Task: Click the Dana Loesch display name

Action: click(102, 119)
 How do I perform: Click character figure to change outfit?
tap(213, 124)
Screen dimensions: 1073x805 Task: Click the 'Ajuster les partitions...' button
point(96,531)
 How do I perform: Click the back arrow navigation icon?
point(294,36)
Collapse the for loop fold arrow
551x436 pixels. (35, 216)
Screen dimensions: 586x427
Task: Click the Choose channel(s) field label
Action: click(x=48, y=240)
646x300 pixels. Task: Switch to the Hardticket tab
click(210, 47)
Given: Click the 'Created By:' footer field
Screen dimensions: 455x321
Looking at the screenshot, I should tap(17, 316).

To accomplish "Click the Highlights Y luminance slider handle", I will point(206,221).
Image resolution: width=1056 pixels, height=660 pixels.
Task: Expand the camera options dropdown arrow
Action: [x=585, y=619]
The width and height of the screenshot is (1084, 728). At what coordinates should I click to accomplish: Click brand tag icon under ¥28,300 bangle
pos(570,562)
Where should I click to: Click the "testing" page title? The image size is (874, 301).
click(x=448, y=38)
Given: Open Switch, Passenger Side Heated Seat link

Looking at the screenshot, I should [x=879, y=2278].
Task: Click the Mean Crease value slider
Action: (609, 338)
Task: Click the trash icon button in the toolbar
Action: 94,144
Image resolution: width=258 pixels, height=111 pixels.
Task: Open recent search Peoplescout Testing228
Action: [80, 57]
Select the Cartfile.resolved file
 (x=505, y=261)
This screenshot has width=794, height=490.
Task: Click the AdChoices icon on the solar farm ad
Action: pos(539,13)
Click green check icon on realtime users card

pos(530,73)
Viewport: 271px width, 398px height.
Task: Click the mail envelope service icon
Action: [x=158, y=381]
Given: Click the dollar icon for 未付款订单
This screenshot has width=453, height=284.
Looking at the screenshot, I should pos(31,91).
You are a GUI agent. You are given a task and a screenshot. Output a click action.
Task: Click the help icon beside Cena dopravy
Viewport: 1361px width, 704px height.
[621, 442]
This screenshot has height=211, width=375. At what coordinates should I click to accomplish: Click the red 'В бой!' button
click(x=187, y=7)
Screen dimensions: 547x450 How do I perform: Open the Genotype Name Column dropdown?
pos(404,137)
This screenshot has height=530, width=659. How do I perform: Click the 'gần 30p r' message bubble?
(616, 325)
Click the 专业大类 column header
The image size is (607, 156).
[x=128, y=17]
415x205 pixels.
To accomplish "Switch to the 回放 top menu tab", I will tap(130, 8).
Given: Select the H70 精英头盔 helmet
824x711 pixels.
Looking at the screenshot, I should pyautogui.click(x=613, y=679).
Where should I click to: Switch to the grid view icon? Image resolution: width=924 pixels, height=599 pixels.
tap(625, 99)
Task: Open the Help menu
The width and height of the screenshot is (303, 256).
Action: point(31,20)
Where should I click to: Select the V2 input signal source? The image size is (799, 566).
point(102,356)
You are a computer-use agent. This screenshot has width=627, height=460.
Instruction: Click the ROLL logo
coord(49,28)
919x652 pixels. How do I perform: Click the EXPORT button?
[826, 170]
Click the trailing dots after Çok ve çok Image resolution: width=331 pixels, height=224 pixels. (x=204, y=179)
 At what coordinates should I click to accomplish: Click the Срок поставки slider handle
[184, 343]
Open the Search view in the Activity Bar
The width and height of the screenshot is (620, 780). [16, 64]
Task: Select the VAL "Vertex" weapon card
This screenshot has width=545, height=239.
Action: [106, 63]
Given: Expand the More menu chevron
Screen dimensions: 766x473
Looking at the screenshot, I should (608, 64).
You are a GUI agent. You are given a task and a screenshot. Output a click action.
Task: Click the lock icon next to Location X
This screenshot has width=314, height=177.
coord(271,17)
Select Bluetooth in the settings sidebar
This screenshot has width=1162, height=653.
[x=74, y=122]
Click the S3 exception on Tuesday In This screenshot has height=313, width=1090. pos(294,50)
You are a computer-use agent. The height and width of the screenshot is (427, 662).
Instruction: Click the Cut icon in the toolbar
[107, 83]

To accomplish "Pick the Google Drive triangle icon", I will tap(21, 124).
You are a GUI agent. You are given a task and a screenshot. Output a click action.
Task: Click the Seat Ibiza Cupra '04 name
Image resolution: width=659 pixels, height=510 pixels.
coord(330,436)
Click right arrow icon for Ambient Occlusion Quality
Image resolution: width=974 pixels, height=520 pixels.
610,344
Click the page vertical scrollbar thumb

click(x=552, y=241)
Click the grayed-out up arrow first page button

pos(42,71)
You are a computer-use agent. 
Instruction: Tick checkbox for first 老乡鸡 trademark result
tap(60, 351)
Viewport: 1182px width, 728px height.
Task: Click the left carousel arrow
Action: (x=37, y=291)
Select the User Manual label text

□ □ □

Assignment:
What is needed is a word-for-word copy of the records.

Response to the exercise:
Task: Click the Dana Loesch display name

Action: click(102, 119)
 How do I perform: Click character figure to change outfit?
tap(213, 124)
Screen dimensions: 1073x805 Task: Click the 'Ajuster les partitions...' button
point(96,531)
 How do I perform: Click the back arrow navigation icon?
point(294,36)
Collapse the for loop fold arrow
551x436 pixels. (35, 216)
Screen dimensions: 586x427
Task: Click the Choose channel(s) field label
Action: click(x=48, y=240)
646x300 pixels. Task: Switch to the Hardticket tab
click(210, 47)
Given: Click the 'Created By:' footer field
Screen dimensions: 455x321
Looking at the screenshot, I should tap(17, 316).

To accomplish "Click the Highlights Y luminance slider handle", I will point(206,221).
Image resolution: width=1056 pixels, height=660 pixels.
Task: Expand the camera options dropdown arrow
Action: [x=585, y=619]
The width and height of the screenshot is (1084, 728). At what coordinates should I click to accomplish: Click brand tag icon under ¥28,300 bangle
pos(570,562)
Where should I click to: Click the "testing" page title? The image size is (874, 301).
click(x=448, y=38)
Given: Open Switch, Passenger Side Heated Seat link

Looking at the screenshot, I should [x=879, y=2278].
Task: Click the Mean Crease value slider
Action: (609, 338)
Task: Click the trash icon button in the toolbar
Action: 94,144
Image resolution: width=258 pixels, height=111 pixels.
Task: Open recent search Peoplescout Testing228
Action: [80, 57]
Select the Cartfile.resolved file
 (x=505, y=261)
This screenshot has width=794, height=490.
Task: Click the AdChoices icon on the solar farm ad
Action: pos(539,13)
Click green check icon on realtime users card

pos(530,73)
Viewport: 271px width, 398px height.
Task: Click the mail envelope service icon
Action: [x=158, y=381]
Given: Click the dollar icon for 未付款订单
This screenshot has width=453, height=284.
Looking at the screenshot, I should pos(31,91).
You are a GUI agent. You are given a task and a screenshot. Output a click action.
Task: Click the help icon beside Cena dopravy
Viewport: 1361px width, 704px height.
[621, 442]
This screenshot has height=211, width=375. At what coordinates should I click to accomplish: Click the red 'В бой!' button
click(x=187, y=7)
Screen dimensions: 547x450 How do I perform: Open the Genotype Name Column dropdown?
pos(404,137)
This screenshot has height=530, width=659. How do I perform: Click the 'gần 30p r' message bubble?
(616, 325)
Click the 专业大类 column header
The image size is (607, 156).
[x=128, y=17]
415x205 pixels.
To accomplish "Switch to the 回放 top menu tab", I will tap(130, 8).
Given: Select the H70 精英头盔 helmet
824x711 pixels.
Looking at the screenshot, I should pyautogui.click(x=613, y=679).
Where should I click to: Switch to the grid view icon? Image resolution: width=924 pixels, height=599 pixels.
tap(625, 99)
Task: Open the Help menu
The width and height of the screenshot is (303, 256).
Action: point(31,20)
Where should I click to: Select the V2 input signal source? The image size is (799, 566).
point(102,356)
You are a computer-use agent. This screenshot has width=627, height=460.
Instruction: Click the ROLL logo
coord(49,28)
919x652 pixels. How do I perform: Click the EXPORT button?
[826, 170]
Click the trailing dots after Çok ve çok Image resolution: width=331 pixels, height=224 pixels. (x=204, y=179)
 At what coordinates should I click to accomplish: Click the Срок поставки slider handle
[184, 343]
Open the Search view in the Activity Bar
The width and height of the screenshot is (620, 780). [16, 64]
Task: Select the VAL "Vertex" weapon card
This screenshot has width=545, height=239.
Action: [106, 63]
Given: Expand the More menu chevron
Screen dimensions: 766x473
Looking at the screenshot, I should (608, 64).
You are a GUI agent. You are given a task and a screenshot. Output a click action.
Task: Click the lock icon next to Location X
This screenshot has width=314, height=177.
coord(271,17)
Select Bluetooth in the settings sidebar
This screenshot has width=1162, height=653.
[x=74, y=122]
Click the S3 exception on Tuesday In This screenshot has height=313, width=1090. pos(294,50)
You are a computer-use agent. The height and width of the screenshot is (427, 662).
Instruction: Click the Cut icon in the toolbar
[107, 83]

To accomplish "Pick the Google Drive triangle icon", I will tap(21, 124).
You are a GUI agent. You are given a task and a screenshot. Output a click action.
Task: Click the Seat Ibiza Cupra '04 name
Image resolution: width=659 pixels, height=510 pixels.
coord(330,436)
Click right arrow icon for Ambient Occlusion Quality
Image resolution: width=974 pixels, height=520 pixels.
610,344
Click the page vertical scrollbar thumb

click(x=552, y=241)
Click the grayed-out up arrow first page button

pos(42,71)
You are a computer-use agent. 
Instruction: Tick checkbox for first 老乡鸡 trademark result
tap(60, 351)
Viewport: 1182px width, 728px height.
Task: Click the left carousel arrow
Action: (x=37, y=291)
Select the User Manual label text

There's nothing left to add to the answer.